▶ What you will do: Each record must appear in the answer exactly as given.

▶ Task data:
<<<<

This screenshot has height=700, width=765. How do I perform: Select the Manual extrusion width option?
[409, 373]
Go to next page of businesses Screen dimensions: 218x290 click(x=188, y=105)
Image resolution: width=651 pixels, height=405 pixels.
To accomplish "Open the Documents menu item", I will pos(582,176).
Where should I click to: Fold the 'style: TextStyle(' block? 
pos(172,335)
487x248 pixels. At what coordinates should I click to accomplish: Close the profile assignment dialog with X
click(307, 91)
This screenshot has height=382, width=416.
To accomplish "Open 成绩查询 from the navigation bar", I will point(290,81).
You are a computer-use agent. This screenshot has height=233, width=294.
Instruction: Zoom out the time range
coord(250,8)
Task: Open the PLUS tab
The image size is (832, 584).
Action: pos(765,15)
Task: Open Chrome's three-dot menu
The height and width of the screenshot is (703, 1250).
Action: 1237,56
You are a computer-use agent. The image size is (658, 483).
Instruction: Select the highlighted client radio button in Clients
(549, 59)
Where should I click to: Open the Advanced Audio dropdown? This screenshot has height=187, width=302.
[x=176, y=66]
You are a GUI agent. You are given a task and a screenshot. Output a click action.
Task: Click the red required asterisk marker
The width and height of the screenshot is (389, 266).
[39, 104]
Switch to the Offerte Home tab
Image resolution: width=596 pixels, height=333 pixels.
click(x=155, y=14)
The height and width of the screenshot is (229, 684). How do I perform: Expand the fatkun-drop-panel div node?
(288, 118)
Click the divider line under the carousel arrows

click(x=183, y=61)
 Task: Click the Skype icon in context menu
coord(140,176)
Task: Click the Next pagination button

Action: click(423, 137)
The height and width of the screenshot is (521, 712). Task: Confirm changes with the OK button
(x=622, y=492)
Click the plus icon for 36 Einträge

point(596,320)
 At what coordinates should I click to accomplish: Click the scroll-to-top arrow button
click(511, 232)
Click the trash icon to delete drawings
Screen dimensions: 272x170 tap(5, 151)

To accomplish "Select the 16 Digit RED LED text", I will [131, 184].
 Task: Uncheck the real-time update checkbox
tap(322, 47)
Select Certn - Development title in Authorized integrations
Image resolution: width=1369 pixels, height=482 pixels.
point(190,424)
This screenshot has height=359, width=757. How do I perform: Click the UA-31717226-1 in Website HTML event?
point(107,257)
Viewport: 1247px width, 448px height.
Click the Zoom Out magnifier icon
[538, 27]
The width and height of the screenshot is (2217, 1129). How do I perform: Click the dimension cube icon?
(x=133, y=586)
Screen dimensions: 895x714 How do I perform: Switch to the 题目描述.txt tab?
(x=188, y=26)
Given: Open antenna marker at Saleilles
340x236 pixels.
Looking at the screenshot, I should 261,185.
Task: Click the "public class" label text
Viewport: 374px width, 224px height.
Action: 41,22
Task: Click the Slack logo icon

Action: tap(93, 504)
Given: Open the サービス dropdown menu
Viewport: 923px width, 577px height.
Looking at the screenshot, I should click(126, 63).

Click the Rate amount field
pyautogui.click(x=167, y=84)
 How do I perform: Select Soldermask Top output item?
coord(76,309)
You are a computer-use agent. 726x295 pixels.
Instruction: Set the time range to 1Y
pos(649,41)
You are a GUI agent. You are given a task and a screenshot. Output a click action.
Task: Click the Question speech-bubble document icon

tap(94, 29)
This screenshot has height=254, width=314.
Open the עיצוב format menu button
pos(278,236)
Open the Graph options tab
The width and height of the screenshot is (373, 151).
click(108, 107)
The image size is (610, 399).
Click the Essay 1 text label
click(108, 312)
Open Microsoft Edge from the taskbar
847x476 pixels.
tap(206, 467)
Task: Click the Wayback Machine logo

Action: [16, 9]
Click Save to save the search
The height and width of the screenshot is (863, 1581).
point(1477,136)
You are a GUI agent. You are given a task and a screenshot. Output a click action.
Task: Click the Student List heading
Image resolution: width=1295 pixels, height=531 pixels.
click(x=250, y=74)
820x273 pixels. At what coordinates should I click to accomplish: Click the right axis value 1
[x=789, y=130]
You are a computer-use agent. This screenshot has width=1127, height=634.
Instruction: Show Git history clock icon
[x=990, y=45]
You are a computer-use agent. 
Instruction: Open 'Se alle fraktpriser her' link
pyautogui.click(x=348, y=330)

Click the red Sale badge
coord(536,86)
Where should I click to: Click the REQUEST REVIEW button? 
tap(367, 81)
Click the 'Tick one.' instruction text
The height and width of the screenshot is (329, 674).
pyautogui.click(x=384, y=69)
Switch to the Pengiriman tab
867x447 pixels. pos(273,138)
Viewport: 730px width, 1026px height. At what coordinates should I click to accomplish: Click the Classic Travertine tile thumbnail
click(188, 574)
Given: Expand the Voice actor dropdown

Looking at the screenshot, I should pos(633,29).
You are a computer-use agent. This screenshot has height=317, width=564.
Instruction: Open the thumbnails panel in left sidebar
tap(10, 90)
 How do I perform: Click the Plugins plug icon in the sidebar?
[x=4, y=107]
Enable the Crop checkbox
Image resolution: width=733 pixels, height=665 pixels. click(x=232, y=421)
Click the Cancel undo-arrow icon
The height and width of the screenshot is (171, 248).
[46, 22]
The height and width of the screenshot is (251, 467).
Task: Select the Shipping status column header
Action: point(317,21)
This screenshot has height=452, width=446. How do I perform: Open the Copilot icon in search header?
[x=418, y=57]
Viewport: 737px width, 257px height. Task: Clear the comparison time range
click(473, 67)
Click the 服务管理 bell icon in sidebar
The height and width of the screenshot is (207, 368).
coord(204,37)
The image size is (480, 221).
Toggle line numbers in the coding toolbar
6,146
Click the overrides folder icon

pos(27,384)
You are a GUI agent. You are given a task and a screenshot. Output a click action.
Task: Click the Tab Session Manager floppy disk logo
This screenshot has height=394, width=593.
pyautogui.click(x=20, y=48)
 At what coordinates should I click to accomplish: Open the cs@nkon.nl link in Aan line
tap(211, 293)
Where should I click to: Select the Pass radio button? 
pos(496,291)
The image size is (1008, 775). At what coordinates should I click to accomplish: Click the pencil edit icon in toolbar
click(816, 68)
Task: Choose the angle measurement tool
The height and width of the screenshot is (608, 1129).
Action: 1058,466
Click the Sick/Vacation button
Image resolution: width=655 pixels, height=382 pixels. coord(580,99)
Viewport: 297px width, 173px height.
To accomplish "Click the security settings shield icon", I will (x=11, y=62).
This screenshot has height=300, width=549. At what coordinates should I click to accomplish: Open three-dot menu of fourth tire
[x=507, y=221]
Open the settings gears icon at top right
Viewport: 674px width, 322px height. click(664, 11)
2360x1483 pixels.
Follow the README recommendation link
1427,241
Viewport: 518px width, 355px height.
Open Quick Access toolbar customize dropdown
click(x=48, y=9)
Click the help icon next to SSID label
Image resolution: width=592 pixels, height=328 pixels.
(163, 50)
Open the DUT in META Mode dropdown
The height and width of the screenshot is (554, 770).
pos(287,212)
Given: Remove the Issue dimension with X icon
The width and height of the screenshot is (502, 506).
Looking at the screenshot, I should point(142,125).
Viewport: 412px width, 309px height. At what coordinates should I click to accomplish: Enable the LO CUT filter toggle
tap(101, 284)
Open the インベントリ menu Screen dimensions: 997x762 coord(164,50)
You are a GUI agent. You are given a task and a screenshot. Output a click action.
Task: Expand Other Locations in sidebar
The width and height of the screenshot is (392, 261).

>>>>

▶ Answer for this exercise:
This screenshot has height=700, width=765. How do I perform: Select the Manual extrusion width option?
[409, 373]
Go to next page of businesses Screen dimensions: 218x290 click(x=188, y=105)
Image resolution: width=651 pixels, height=405 pixels.
To accomplish "Open the Documents menu item", I will pos(582,176).
Where should I click to: Fold the 'style: TextStyle(' block? 
pos(172,335)
487x248 pixels. At what coordinates should I click to accomplish: Close the profile assignment dialog with X
click(307, 91)
This screenshot has height=382, width=416.
To accomplish "Open 成绩查询 from the navigation bar", I will point(290,81).
You are a computer-use agent. This screenshot has height=233, width=294.
Instruction: Zoom out the time range
coord(250,8)
Task: Open the PLUS tab
The image size is (832, 584).
Action: pos(765,15)
Task: Open Chrome's three-dot menu
The height and width of the screenshot is (703, 1250).
Action: 1237,56
You are a computer-use agent. The image size is (658, 483).
Instruction: Select the highlighted client radio button in Clients
(549, 59)
Where should I click to: Open the Advanced Audio dropdown? This screenshot has height=187, width=302.
[x=176, y=66]
You are a GUI agent. You are given a task and a screenshot. Output a click action.
Task: Click the red required asterisk marker
The width and height of the screenshot is (389, 266).
[39, 104]
Switch to the Offerte Home tab
Image resolution: width=596 pixels, height=333 pixels.
click(x=155, y=14)
The height and width of the screenshot is (229, 684). How do I perform: Expand the fatkun-drop-panel div node?
(288, 118)
Click the divider line under the carousel arrows

click(x=183, y=61)
 Task: Click the Skype icon in context menu
coord(140,176)
Task: Click the Next pagination button

Action: click(423, 137)
The height and width of the screenshot is (521, 712). Task: Confirm changes with the OK button
(x=622, y=492)
Click the plus icon for 36 Einträge

point(596,320)
 At what coordinates should I click to accomplish: Click the scroll-to-top arrow button
click(511, 232)
Click the trash icon to delete drawings
Screen dimensions: 272x170 tap(5, 151)

To accomplish "Select the 16 Digit RED LED text", I will [131, 184].
 Task: Uncheck the real-time update checkbox
tap(322, 47)
Select Certn - Development title in Authorized integrations
Image resolution: width=1369 pixels, height=482 pixels.
point(190,424)
This screenshot has height=359, width=757. How do I perform: Click the UA-31717226-1 in Website HTML event?
point(107,257)
Viewport: 1247px width, 448px height.
Click the Zoom Out magnifier icon
[538, 27]
The width and height of the screenshot is (2217, 1129). How do I perform: Click the dimension cube icon?
(x=133, y=586)
Screen dimensions: 895x714 How do I perform: Switch to the 题目描述.txt tab?
(x=188, y=26)
Given: Open antenna marker at Saleilles
340x236 pixels.
Looking at the screenshot, I should 261,185.
Task: Click the "public class" label text
Viewport: 374px width, 224px height.
Action: 41,22
Task: Click the Slack logo icon

Action: tap(93, 504)
Given: Open the サービス dropdown menu
Viewport: 923px width, 577px height.
Looking at the screenshot, I should click(126, 63).

Click the Rate amount field
pyautogui.click(x=167, y=84)
 How do I perform: Select Soldermask Top output item?
coord(76,309)
You are a computer-use agent. 726x295 pixels.
Instruction: Set the time range to 1Y
pos(649,41)
You are a GUI agent. You are given a task and a screenshot. Output a click action.
Task: Click the Question speech-bubble document icon

tap(94, 29)
This screenshot has height=254, width=314.
Open the עיצוב format menu button
pos(278,236)
Open the Graph options tab
The width and height of the screenshot is (373, 151).
click(108, 107)
The image size is (610, 399).
Click the Essay 1 text label
click(108, 312)
Open Microsoft Edge from the taskbar
847x476 pixels.
tap(206, 467)
Task: Click the Wayback Machine logo

Action: [16, 9]
Click Save to save the search
The height and width of the screenshot is (863, 1581).
point(1477,136)
You are a GUI agent. You are given a task and a screenshot. Output a click action.
Task: Click the Student List heading
Image resolution: width=1295 pixels, height=531 pixels.
click(x=250, y=74)
820x273 pixels. At what coordinates should I click to accomplish: Click the right axis value 1
[x=789, y=130]
You are a computer-use agent. This screenshot has width=1127, height=634.
Instruction: Show Git history clock icon
[x=990, y=45]
You are a computer-use agent. 
Instruction: Open 'Se alle fraktpriser her' link
pyautogui.click(x=348, y=330)

Click the red Sale badge
coord(536,86)
Where should I click to: Click the REQUEST REVIEW button? 
tap(367, 81)
Click the 'Tick one.' instruction text
The height and width of the screenshot is (329, 674).
pyautogui.click(x=384, y=69)
Switch to the Pengiriman tab
867x447 pixels. pos(273,138)
Viewport: 730px width, 1026px height. At what coordinates should I click to accomplish: Click the Classic Travertine tile thumbnail
click(188, 574)
Given: Expand the Voice actor dropdown

Looking at the screenshot, I should pos(633,29).
You are a computer-use agent. This screenshot has height=317, width=564.
Instruction: Open the thumbnails panel in left sidebar
tap(10, 90)
 How do I perform: Click the Plugins plug icon in the sidebar?
[x=4, y=107]
Enable the Crop checkbox
Image resolution: width=733 pixels, height=665 pixels. click(x=232, y=421)
Click the Cancel undo-arrow icon
The height and width of the screenshot is (171, 248).
[46, 22]
The height and width of the screenshot is (251, 467).
Task: Select the Shipping status column header
Action: point(317,21)
This screenshot has height=452, width=446. How do I perform: Open the Copilot icon in search header?
[x=418, y=57]
Viewport: 737px width, 257px height. Task: Clear the comparison time range
click(473, 67)
Click the 服务管理 bell icon in sidebar
The height and width of the screenshot is (207, 368).
coord(204,37)
The image size is (480, 221).
Toggle line numbers in the coding toolbar
6,146
Click the overrides folder icon

pos(27,384)
You are a GUI agent. You are given a task and a screenshot. Output a click action.
Task: Click the Tab Session Manager floppy disk logo
This screenshot has height=394, width=593.
pyautogui.click(x=20, y=48)
 At what coordinates should I click to accomplish: Open the cs@nkon.nl link in Aan line
tap(211, 293)
Where should I click to: Select the Pass radio button? 
pos(496,291)
The image size is (1008, 775). At what coordinates should I click to accomplish: Click the pencil edit icon in toolbar
click(816, 68)
Task: Choose the angle measurement tool
The height and width of the screenshot is (608, 1129).
Action: 1058,466
Click the Sick/Vacation button
Image resolution: width=655 pixels, height=382 pixels. coord(580,99)
Viewport: 297px width, 173px height.
To accomplish "Click the security settings shield icon", I will (x=11, y=62).
This screenshot has height=300, width=549. At what coordinates should I click to accomplish: Open three-dot menu of fourth tire
[x=507, y=221]
Open the settings gears icon at top right
Viewport: 674px width, 322px height. click(664, 11)
2360x1483 pixels.
Follow the README recommendation link
1427,241
Viewport: 518px width, 355px height.
Open Quick Access toolbar customize dropdown
click(x=48, y=9)
Click the help icon next to SSID label
Image resolution: width=592 pixels, height=328 pixels.
(163, 50)
Open the DUT in META Mode dropdown
The height and width of the screenshot is (554, 770).
pos(287,212)
Given: Remove the Issue dimension with X icon
The width and height of the screenshot is (502, 506).
Looking at the screenshot, I should point(142,125).
Viewport: 412px width, 309px height. At what coordinates should I click to accomplish: Enable the LO CUT filter toggle
tap(101, 284)
Open the インベントリ menu Screen dimensions: 997x762 coord(164,50)
You are a GUI agent. You are given a task and a screenshot. Output a click action.
Task: Expand Other Locations in sidebar
The width and height of the screenshot is (392, 261).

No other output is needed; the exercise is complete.